Sunday, October 19, 2008

tying up the PICU

I finished my rotation and at PICU--- I know I didn't report much on it, ok like nothing really on it, so I am gonna sum it up here!

It was intense. And as a close peds mentor told me---you have to be deranged to like it.
Call me deranged!

Because I liked it enough that I actually applied to a pediatric program. Who woulda thought?!?! I was able to cardiovert a stable arrhythmia twice, I did my first LP on a kid, and I saw more central lines placed that I believe I could now do one on my own. I took care of a ventilated congenital cardiac kiddo---balancing lasix and fluids carefully. I took care of a very sad head bleed teenager---she was in the bed of the truck when it rolled over. I managed a very dehydrated kiddo (sodium=170!) and normalized her sodium carefully. All in all--I learned a ton but I also experienced awful things.

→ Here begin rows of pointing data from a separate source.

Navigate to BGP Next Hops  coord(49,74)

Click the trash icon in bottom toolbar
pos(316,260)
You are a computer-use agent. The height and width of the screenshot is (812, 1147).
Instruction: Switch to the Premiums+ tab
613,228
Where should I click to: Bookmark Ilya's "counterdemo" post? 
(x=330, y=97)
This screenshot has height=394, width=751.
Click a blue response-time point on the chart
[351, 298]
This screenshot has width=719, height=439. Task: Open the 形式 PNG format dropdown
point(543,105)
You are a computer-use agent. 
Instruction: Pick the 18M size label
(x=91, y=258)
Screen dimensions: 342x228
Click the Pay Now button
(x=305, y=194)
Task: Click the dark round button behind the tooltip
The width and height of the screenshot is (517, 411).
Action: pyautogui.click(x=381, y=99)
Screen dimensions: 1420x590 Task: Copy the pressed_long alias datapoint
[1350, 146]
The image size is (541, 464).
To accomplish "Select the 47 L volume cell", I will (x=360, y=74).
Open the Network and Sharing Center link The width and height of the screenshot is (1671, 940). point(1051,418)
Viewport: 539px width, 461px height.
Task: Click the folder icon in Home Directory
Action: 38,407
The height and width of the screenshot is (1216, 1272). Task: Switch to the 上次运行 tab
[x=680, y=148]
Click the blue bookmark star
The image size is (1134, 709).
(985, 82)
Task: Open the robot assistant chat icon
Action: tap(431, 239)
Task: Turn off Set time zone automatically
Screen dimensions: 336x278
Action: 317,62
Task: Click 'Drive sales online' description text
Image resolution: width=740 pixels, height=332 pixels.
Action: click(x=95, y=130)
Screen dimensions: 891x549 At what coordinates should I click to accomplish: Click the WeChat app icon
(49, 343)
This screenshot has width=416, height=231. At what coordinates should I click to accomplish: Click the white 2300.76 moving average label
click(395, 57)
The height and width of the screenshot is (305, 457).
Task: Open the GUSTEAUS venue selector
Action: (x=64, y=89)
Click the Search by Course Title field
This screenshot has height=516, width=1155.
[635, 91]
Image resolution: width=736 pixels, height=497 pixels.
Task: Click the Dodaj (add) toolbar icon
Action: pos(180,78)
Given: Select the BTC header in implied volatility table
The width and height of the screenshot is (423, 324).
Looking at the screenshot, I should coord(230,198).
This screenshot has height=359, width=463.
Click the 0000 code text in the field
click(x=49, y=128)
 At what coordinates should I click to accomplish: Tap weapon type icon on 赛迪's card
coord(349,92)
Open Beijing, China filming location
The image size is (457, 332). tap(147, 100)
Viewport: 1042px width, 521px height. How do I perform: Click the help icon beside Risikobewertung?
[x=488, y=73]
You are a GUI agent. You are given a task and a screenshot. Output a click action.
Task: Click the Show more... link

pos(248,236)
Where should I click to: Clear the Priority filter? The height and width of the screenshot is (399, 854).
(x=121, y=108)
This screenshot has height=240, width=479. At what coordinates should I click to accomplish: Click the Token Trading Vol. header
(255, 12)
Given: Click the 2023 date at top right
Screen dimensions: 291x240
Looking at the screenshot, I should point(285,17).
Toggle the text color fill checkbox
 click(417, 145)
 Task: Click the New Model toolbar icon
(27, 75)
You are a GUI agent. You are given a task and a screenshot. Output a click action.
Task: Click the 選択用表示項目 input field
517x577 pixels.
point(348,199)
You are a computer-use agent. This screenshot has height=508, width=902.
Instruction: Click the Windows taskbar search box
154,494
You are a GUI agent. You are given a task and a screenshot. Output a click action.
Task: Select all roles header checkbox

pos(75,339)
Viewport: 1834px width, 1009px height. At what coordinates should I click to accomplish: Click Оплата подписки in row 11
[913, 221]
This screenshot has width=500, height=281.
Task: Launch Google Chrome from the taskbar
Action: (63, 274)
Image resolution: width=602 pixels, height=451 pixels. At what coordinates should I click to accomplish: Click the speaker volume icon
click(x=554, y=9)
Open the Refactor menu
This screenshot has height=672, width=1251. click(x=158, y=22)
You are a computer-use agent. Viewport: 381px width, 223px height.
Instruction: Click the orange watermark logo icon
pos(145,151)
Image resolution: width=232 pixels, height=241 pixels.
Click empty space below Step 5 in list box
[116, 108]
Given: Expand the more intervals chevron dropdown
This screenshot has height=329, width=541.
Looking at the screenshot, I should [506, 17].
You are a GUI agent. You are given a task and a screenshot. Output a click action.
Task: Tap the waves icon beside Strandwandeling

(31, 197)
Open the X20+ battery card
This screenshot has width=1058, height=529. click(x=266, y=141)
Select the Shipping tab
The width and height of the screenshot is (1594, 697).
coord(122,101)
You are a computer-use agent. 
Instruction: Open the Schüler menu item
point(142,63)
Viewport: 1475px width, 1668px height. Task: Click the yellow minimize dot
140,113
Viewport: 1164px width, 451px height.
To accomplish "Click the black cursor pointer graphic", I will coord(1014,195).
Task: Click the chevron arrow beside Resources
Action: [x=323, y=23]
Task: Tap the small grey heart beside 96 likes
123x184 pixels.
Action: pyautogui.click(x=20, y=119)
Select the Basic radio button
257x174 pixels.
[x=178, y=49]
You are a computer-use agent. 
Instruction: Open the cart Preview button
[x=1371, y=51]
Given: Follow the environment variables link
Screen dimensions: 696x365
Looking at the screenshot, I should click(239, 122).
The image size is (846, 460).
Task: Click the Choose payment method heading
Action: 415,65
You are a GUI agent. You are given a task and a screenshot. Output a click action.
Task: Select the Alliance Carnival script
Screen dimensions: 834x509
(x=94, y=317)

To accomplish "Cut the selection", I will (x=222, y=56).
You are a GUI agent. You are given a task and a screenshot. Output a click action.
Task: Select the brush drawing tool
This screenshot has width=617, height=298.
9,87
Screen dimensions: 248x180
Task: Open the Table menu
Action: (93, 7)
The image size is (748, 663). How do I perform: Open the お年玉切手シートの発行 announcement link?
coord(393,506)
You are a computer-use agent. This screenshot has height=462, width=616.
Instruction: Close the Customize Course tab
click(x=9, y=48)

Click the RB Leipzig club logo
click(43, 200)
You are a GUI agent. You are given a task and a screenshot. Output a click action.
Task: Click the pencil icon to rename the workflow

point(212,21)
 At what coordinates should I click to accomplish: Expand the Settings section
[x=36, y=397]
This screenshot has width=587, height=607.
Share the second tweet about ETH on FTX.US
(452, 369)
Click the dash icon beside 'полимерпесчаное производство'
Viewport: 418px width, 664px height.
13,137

My second to last day we had 3 children die. It was probably one of the worst days of my medical school career. (I had a hanging death of a college student while on trauma which now is in second place) The first death occurred around 9am: it was a previously healthy 6 year old who had a T&A (tonsil and adenoid removal) the previous day. At 4am, mom gave him hydrocodone and by 8am he was blue and not breathing. We coded him for 90 minutes. And just before we were about to call it, someone found a pulse. So we put him on a epinephrine drip to allow mom & dad to say goodbye. It was so sad. By the time it was all settled it was around noon. I grabbed a quick lunch and then was told there was a 2 month old boy coming in coding. He was sleeping on the couch with dad and dad woke up and he wasn't breathing. We coded him for 60 minutes, but he did not make it. The final death was a cardiac kid who went to surgery. I came up from the ED after the 2 month old didn't make it to find out that the cardiac kid died while in surgery.

I pretty much cried all day. But it got me thinking which is "better"---having a sudden situation, where your child passed away suddenly and out of the blue, or having a chronically sick child and them passing away in a high risk situation---aka surgery---but a situation that you believe will save their life. I am not sure which one "wins."

1 comment:

Medosopher said...

So glad you're writing something after a long time!
I've been following your blog for over a year now, you know.
I know I haven't been commenting but do write please, I like your style.